Nicht überraschend erweist sich der G7-Kredit, dessen ursprünglich vorgesehene Position von Anfang an unhaltbar war – spätestens mit der Weigerung Japans – und wohl eher als taktischer Streichposten in den offiziellen Unterlagen und Kalkulationen verblieben ist, nachdem man sich mit dieser Idee auf der geopolitischen Bühne eine blutige Nase geholt hatte. Die so mögliche Reduktion der Kreditsumme auf 90 Milliarden Euro von ursprünglich diskutierten 140 bis 165 Milliarden Euro dient ausschließlich der Durchsetzbarkeit des Beschlusses. Sie reflektiert Kompromisse unter den Staats- und Regierungschefs, insbesondere angesichts des Widerstands Belgiens und der Skepsis hochverschuldeter Staaten wie Italien. Dennoch reicht dieser Betrag nicht aus, um den Staatsbankrott der Ukraine zu verhindern. Laut IWF-Schätzungen beträgt der Kapitalbedarf für die nächsten zwei Jahre etwa 137 Milliarden Euro, was eine Lücke von 47 Milliarden Euro hinterlässt. Ohne weitere Mittel droht Kiew ab dem ersten Quartal 2026 ein Kollaps, der militärische und zivile Strukturen gleichermaßen trifft. Die Gipfelentscheidung priorisiert somit die Symbolik einer Einigung über die reale Wirksamkeit, was die in Teil 4 dieser Serie dargelegte Marginalität der wirtschaftlichen Auswirkungen eines ukrainischen Bankrotts auf die EU unterstreicht. Hier ist es zudem aufschlussreich, die prägnanten Haltungen einiger großer EU-Länder zu betrachten, die im Kontrast zur forcierten Agenda der EU-Kommission standen. Frankreich, unter Präsident Emmanuel Macron, betonte zwar die geopolitische Notwendigkeit der Ukraine-Unterstützung, warnte jedoch explizit vor einer Überlastung des EU-Haushalts und plädierte für eine stärker national koordinierte Finanzierung, um die französische Wirtschaft nicht unnötig zu belasten – eine Position, die der Kommissionsforderung nach zentraler Schuldenaufnahme widersprach.

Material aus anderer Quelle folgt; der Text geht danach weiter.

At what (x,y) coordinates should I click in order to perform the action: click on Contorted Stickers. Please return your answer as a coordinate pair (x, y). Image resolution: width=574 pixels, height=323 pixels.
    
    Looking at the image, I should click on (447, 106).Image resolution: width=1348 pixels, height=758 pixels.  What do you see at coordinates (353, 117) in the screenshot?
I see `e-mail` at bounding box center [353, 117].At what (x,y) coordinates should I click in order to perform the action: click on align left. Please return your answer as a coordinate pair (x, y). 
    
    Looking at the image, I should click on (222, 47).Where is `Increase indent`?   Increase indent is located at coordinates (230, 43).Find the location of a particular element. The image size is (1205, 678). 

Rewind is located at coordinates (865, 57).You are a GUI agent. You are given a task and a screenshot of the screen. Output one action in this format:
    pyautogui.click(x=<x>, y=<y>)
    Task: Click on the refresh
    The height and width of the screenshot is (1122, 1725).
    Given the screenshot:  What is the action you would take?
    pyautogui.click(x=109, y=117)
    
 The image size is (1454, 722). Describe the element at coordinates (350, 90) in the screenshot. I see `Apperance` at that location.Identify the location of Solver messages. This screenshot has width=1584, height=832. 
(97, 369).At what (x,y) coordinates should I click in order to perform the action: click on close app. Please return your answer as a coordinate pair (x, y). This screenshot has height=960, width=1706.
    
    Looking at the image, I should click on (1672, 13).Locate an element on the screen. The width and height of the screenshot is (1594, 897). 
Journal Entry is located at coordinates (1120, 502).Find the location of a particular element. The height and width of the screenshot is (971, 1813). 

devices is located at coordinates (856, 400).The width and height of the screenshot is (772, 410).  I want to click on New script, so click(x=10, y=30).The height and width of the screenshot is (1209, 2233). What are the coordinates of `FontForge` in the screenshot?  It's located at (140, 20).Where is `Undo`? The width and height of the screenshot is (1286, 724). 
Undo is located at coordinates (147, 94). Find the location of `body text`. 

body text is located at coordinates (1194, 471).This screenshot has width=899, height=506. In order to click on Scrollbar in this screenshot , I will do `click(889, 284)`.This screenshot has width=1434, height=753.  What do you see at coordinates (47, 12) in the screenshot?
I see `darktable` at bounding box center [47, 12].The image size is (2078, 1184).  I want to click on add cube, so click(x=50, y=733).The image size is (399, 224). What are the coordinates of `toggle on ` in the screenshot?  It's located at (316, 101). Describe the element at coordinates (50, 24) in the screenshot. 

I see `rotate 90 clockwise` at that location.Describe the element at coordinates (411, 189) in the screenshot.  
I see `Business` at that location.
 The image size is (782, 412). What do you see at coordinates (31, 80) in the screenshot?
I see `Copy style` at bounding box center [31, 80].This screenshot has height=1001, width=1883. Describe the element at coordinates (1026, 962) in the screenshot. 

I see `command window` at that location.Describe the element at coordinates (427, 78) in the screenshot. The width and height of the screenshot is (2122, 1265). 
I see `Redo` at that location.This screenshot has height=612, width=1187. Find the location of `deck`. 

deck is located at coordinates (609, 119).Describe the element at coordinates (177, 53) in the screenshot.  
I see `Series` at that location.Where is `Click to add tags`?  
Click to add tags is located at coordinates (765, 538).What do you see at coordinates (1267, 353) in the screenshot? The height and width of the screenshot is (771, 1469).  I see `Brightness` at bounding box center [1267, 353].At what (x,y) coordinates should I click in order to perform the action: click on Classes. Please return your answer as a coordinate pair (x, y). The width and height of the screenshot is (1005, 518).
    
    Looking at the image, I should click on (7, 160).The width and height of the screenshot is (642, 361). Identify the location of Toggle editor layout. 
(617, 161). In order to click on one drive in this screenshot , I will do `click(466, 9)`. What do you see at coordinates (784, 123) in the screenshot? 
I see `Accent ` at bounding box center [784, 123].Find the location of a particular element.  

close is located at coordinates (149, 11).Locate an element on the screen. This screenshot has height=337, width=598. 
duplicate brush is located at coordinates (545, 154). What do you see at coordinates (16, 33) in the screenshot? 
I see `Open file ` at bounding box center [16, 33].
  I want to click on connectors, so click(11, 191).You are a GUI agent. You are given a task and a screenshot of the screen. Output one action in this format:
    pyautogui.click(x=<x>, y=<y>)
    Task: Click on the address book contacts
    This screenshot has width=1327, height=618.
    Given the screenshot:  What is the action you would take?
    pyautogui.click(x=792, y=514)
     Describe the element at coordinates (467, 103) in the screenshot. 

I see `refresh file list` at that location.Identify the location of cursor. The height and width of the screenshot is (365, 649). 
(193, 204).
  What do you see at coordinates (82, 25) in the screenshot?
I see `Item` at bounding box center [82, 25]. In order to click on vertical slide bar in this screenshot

Italien, vertreten durch Premierministerin Giorgia Meloni, zeigte ähnliche Skepsis: Als hochverschuldetes Land forderte Rom eine Kappung der Summe unter 100 Milliarden Euro, um nationale Schuldengrenzen einzuhalten, und kritisierte die Kommission für ihre Ignoranz gegenüber südeuropäischen Fiskalrealitäten. Die Niederlande, mit ihrer traditionell sparsamen Haltung, unterstützten diese Linie durch Ministerpräsident Dick Schoof, der eine strikte Konditionalität der Hilfen verlangte und die Kommissionspläne als „fiskal unverantwortlich“ brandmarkte, was die Verhandlungen weiter verzögerte.
Die Ausnahme für bestimmte Mitgliedstaaten: Rechtliche Grundlagen und Präzedenzwirkung.
Ein weiterer Aspekt des Gipfelbeschlusses ist die Ausnahme für Tschechien, Ungarn und die Slowakei, die sich nicht an der Übernahme der Haftungsrisiken beteiligen. Diese Regelung basiert auf Artikel 20 EUV, der eine verstärkte Zusammenarbeit ermöglicht, wenn nicht alle Mitgliedstaaten einverstanden sind. Sie erlaubt es, dass eine Gruppe von mindestens neun Staaten voranschreitet, während andere ausgeschlossen bleiben, solange dies die Einheit des Binnenmarkts nicht beeinträchtigt. In diesem Fall dient sie der Neutralisierung von Vetos, insbesondere aus Budapest und Bratislava, die eine direkte Beteiligung an der Ukraine-Finanzierung ablehnen. Die rechtliche Grundlage ist somit solide, da sie auf primärem Unionsrecht fußt und bereits in anderen Kontexten (z. B. beim Euro oder Schengen) angewandt wurde.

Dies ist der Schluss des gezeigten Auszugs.